The US has become the epicenter with about 125,000 cases of COVID-19 in the U.S. and over 2,100 dead as of March 29, 2020.  Most people who contract COVID-19 have mild or moderate symptoms, which can include fever and cough but also milder cases of pneumonia, sometimes requiring hospitalization. The risk of death is greater for older adults and people with other health problems. Hospitals in the most afflicted areas are straining to handle patients and some are short of critical supplies.

The US president has suggested that a target date for reopening the U.S economy, which has been battered by the coronavirus outbreak, is April 12, Easter. But public health officials warn that lifting restrictions too soon could lead to more deaths and further damage the economy.  To limit the spread of the coronavirus, the Centers for Disease Control and Prevention has issued social distancing guidelines and called for gatherings of more than 10 people to be canceled, while governors have ordered residents in their states to remain in their homes and ordered nonessential businesses to close.
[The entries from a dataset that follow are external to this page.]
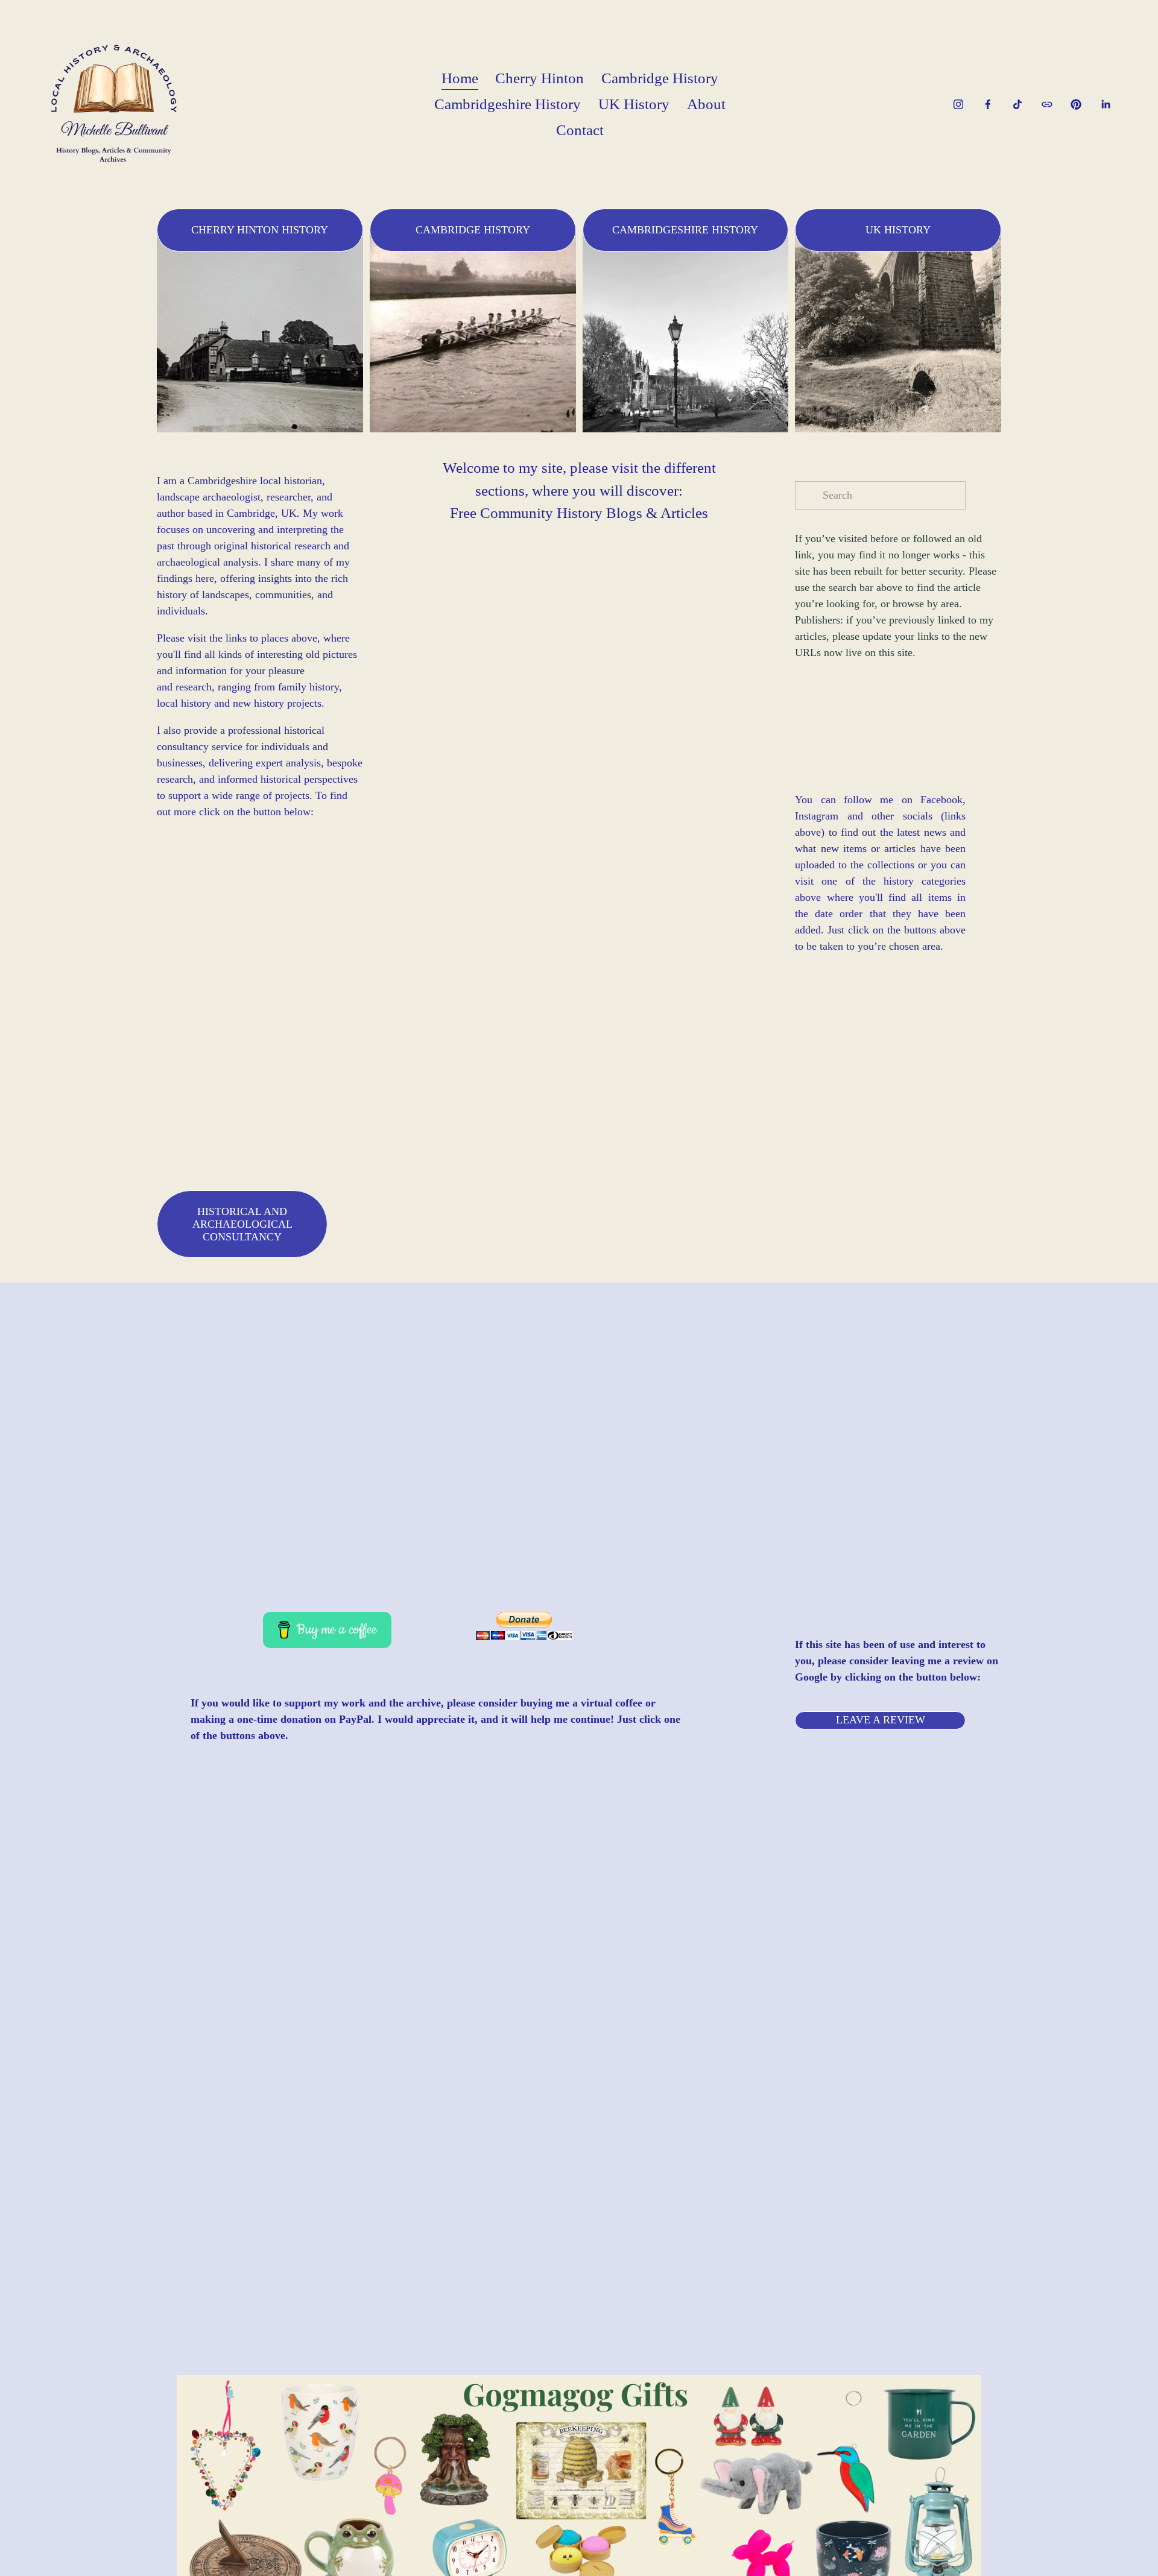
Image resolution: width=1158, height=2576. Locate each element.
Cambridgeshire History (507, 104)
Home (459, 78)
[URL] (1047, 104)
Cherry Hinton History (259, 230)
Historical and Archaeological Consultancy (242, 1224)
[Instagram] (958, 104)
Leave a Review (880, 1720)
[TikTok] (1017, 104)
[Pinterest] (1076, 104)
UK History (633, 104)
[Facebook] (988, 104)
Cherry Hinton (539, 78)
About (706, 104)
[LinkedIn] (1105, 104)
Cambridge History (659, 78)
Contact (580, 130)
The CDC has issued a domestic travel advisory for New York, New Jersey and Connecticut.  “Due to extensive community transmission of COVID -19 in the area, CDC urges residents of New York, New Jersey, and Connecticut to refrain from non-essential domestic travel for 14 days effective immediately,” the CDC said in a statement. “This Domestic Travel Advisory does not apply to employees of critical infrastructure industries, including but not limited to trucking, public health professionals, financial services, and food supply.”  The CDC also noted that the governors of the three states would “have full discretion to implement this Domestic Travel Advisory.”
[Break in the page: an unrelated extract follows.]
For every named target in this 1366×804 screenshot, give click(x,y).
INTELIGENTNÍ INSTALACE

With more than 124,000 cases and 2,046 deaths nationwide, the three states make up more than half of the cases and nearly half of the deaths.  New York State has over 55,000 confirmed cases and over 2,000 deaths.  New Jersey has over 11,000 confirmed cases and 140 deaths.  Connecticut has over 1,200 confirmed cases and 33 deaths.  Most of the Connecticut cases are in Fairfield County where many residents commute into New York City for work.